Luis Cotto Román (San Juan, 1968) posee un Bachillerato en Comunicación Pública de la Universidad de Puerto Rico y un grado de Juris Doctor de la misma institución. Ejerce su práctica privada de abogado en la firma Yolanda Benítez, Cotto & Associates, P.S.C. Previo a ello, ocupó cargos en las tres ramas en el servicio público en Puerto Rico, siendo Oficial Jurídico en el Tribunal Supremo de Puerto Rico; Director de Legislación y Secretario Auxiliar de Asesoramiento en el Departamento de Justicia; y Asesor Legislativo del Gobernador de Puerto Rico. Cotto Román es un aficionado de las artes plásticas y literatura, quien gusta plasmar por escrito ocasionalmente sus impresiones sobre exquisitas expresiones de ambos renglones de la creatividad humana. Ensayos de su autoría han sido publicados, entre otras, en Puerto Rico Art News, Visión Doble, Letras Salvajes y Claridad.

[1] Esa misma que, criollizada también en nuestro hablar, fue comúnmente conocida en generaciones pasadas como “carne bif”.

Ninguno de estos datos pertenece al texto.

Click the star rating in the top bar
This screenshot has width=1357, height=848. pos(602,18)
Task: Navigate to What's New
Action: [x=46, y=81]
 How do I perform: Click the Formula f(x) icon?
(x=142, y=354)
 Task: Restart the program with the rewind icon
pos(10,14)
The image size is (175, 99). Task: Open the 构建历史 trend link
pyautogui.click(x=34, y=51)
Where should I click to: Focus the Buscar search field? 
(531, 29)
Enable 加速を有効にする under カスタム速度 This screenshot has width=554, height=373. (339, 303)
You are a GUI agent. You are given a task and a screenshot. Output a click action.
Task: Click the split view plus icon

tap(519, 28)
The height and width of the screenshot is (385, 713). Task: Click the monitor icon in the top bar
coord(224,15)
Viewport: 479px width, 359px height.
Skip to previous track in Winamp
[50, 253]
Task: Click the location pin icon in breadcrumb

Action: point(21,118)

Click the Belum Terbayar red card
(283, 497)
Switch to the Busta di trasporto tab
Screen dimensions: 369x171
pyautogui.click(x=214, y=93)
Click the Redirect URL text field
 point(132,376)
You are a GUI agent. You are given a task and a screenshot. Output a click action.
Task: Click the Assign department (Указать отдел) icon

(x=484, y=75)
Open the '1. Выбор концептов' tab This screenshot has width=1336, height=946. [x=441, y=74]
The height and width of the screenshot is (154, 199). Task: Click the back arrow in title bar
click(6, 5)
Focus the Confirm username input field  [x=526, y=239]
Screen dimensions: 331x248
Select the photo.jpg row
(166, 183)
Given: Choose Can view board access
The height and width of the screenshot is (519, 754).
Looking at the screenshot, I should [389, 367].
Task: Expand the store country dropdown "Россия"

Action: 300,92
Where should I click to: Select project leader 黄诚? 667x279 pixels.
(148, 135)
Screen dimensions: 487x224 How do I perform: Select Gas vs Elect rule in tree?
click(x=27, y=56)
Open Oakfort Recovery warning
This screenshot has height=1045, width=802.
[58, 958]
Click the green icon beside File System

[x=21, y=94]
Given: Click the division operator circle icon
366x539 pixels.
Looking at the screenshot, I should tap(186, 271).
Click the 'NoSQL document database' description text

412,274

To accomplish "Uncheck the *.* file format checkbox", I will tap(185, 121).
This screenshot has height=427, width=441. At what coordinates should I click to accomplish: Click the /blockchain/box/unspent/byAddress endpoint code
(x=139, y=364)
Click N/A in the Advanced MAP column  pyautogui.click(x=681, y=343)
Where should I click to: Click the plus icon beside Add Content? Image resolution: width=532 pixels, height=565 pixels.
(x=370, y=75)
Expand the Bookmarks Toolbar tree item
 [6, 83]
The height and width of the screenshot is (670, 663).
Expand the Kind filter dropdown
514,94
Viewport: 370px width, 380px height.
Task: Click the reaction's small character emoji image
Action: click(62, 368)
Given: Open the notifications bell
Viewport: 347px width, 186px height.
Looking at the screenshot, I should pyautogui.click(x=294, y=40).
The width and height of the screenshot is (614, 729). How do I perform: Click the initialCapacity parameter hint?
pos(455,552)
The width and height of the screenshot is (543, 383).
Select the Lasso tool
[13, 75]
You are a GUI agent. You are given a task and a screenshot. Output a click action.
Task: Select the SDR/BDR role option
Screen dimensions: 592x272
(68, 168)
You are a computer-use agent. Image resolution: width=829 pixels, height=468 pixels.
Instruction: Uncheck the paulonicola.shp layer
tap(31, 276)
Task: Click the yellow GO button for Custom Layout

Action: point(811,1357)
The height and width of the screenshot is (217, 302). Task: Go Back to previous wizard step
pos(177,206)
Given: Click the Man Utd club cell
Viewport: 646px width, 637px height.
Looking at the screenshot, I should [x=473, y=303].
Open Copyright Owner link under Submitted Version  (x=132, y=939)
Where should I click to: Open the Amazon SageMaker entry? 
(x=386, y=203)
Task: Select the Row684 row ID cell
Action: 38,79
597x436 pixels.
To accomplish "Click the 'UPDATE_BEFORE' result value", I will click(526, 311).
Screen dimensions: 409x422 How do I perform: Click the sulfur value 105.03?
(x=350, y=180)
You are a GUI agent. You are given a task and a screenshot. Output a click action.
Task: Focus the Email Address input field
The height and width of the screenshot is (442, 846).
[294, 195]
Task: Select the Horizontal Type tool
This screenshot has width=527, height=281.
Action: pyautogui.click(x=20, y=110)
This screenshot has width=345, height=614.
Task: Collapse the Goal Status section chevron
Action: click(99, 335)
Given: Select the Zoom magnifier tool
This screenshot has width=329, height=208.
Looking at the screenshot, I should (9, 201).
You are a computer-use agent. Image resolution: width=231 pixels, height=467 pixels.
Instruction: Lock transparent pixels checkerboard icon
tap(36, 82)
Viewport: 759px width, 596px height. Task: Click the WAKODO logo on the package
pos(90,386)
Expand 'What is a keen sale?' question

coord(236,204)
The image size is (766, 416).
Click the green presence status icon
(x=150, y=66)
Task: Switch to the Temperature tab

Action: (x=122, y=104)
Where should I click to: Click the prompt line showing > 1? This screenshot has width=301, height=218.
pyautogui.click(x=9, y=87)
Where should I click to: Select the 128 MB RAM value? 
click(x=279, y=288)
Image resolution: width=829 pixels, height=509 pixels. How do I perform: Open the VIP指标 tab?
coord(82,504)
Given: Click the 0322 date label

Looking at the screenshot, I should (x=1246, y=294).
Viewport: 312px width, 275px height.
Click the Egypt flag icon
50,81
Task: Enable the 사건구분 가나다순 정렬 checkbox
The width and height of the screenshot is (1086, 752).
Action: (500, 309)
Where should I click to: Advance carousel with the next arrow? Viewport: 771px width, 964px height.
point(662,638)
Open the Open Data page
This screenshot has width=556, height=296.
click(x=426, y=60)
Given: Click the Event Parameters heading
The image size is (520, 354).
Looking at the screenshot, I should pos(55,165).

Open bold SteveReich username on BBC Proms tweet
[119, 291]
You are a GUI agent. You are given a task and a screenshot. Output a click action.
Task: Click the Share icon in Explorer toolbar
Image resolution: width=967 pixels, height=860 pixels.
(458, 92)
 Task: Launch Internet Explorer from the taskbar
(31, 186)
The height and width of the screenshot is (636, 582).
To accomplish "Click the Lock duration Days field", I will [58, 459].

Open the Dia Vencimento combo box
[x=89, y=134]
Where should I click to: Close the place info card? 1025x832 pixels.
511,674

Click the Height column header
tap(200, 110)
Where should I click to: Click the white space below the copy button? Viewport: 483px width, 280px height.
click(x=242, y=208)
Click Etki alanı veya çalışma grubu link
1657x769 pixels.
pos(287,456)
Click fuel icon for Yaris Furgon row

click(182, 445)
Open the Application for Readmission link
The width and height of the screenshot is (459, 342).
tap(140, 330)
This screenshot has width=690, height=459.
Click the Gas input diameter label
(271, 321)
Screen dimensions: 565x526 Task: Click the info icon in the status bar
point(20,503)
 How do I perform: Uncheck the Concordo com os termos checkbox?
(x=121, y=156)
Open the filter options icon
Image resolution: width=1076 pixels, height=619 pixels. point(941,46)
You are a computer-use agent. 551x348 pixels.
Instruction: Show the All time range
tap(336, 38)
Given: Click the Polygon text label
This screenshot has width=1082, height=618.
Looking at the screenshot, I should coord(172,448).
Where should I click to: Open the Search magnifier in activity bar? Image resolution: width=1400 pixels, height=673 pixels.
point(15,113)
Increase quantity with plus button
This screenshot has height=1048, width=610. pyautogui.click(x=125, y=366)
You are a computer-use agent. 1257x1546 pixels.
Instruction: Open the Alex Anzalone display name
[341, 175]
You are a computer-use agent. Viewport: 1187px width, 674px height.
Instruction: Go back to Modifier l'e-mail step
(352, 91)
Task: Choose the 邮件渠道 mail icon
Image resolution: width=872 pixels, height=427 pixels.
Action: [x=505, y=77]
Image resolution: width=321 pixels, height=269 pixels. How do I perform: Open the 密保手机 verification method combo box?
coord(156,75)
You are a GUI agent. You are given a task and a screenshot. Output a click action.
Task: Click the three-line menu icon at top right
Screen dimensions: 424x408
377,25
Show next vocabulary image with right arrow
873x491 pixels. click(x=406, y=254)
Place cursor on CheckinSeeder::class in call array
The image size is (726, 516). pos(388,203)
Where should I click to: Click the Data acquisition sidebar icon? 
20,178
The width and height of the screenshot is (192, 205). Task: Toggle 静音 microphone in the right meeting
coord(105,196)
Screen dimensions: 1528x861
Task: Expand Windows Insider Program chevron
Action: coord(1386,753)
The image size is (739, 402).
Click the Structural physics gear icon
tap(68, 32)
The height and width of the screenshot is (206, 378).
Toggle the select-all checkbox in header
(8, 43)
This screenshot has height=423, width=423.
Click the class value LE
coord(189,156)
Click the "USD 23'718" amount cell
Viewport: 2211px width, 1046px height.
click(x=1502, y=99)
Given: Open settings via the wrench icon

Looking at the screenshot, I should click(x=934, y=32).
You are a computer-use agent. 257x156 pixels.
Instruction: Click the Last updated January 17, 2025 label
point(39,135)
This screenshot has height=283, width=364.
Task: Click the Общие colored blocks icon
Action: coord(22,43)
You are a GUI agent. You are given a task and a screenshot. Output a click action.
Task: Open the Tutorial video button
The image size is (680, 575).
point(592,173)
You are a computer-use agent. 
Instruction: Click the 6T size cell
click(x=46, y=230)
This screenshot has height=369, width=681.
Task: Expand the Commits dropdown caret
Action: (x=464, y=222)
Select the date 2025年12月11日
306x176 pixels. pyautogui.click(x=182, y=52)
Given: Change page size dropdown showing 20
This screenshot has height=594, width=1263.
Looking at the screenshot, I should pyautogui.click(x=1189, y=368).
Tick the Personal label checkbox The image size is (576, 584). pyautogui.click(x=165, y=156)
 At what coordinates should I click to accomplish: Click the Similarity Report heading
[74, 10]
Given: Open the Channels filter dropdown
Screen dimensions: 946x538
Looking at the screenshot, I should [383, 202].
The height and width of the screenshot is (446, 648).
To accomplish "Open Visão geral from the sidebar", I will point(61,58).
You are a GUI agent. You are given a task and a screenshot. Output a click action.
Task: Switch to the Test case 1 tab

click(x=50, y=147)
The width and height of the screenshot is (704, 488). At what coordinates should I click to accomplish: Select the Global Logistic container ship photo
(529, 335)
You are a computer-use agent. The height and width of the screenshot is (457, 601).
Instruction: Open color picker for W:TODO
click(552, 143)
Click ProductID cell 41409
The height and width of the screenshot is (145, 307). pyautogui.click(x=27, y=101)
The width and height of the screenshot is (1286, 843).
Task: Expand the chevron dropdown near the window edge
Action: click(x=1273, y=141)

[2] Y ajustado para ver uno de esos eventos que “ya sucedió o está por suceder” (p.4), pues el huracán estaba por suceder cuando el narrador nos contó por primera vez, en un callejón de Río Piedras, de sus encuentros memorables con cadáveres exquisitos, y ya había sucedido cuando, veintiún años más tarde de ese primer relato, los rememoró con ese sabio gnomo a quien conoció, primo hermano del arqueólogo “enanito en zancos” que sólo conocía fragmentos de fósiles sonoros.